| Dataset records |
- - -

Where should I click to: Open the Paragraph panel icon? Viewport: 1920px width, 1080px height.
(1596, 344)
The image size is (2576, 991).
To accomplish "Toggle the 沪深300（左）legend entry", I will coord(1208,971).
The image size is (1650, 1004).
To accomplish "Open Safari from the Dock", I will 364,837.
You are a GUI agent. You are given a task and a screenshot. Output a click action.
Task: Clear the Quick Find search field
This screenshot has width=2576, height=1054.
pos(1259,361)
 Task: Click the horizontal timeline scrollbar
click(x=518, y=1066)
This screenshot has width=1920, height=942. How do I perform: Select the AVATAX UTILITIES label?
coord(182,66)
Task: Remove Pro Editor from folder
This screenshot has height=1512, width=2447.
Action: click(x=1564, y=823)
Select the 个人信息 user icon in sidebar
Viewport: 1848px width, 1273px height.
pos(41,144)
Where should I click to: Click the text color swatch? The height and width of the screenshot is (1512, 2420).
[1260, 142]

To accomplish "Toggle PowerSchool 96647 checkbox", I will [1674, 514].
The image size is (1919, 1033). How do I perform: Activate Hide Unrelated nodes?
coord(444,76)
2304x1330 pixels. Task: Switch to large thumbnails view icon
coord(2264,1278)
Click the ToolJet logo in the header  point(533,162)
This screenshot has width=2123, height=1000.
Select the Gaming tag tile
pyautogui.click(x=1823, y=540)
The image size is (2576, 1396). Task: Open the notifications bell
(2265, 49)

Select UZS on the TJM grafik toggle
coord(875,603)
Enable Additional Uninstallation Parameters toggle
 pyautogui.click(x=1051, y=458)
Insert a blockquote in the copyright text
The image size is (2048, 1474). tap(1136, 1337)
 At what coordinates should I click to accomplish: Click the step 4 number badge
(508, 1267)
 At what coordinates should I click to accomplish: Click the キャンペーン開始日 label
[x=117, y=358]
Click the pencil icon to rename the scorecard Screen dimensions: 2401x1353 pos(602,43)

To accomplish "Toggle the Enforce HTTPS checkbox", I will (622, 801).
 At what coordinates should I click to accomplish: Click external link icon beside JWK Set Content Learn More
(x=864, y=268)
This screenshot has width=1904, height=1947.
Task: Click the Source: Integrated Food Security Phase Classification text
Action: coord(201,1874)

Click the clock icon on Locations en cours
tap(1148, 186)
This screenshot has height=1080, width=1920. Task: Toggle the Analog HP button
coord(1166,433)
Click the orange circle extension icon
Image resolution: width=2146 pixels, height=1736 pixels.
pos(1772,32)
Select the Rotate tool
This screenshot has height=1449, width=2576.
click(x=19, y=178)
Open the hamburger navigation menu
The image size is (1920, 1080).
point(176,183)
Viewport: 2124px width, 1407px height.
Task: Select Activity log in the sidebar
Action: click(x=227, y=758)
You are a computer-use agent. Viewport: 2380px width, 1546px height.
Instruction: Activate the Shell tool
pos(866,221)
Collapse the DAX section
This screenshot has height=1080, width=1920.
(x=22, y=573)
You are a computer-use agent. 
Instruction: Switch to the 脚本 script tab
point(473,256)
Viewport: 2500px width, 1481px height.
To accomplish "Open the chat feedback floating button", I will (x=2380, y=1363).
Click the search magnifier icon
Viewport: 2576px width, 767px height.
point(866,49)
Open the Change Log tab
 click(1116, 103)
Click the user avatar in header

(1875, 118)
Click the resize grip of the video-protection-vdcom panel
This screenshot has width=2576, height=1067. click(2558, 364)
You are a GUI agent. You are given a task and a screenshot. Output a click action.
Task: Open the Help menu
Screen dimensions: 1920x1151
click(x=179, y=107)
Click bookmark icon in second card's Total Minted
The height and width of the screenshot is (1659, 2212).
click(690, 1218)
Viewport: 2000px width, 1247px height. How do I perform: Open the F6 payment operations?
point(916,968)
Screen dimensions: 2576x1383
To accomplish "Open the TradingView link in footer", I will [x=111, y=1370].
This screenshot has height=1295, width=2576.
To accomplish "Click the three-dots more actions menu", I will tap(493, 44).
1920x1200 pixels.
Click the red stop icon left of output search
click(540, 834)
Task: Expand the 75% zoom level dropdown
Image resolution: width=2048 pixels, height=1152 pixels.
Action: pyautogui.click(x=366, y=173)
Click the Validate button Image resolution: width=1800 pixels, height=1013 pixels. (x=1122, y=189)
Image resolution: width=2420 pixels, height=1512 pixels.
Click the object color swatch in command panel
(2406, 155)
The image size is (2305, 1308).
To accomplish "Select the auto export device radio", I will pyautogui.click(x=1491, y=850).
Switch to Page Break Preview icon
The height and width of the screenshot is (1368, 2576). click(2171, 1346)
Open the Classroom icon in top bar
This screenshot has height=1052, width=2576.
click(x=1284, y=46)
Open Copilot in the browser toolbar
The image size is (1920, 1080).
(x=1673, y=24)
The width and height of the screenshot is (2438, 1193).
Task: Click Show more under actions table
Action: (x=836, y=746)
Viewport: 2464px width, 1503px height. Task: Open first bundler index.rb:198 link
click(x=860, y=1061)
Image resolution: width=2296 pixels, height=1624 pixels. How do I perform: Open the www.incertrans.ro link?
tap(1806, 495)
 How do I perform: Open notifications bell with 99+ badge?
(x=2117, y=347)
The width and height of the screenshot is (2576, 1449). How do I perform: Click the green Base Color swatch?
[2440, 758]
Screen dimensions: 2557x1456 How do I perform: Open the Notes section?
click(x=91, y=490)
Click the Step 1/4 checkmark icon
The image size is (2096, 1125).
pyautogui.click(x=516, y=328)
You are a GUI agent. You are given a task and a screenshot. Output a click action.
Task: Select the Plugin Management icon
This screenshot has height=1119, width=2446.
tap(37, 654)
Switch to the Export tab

- - -

| TASK PROMPT |
For the string "checkbox", give the number of lines in the records that contain it and nothing besides.

| OUTPUT |
2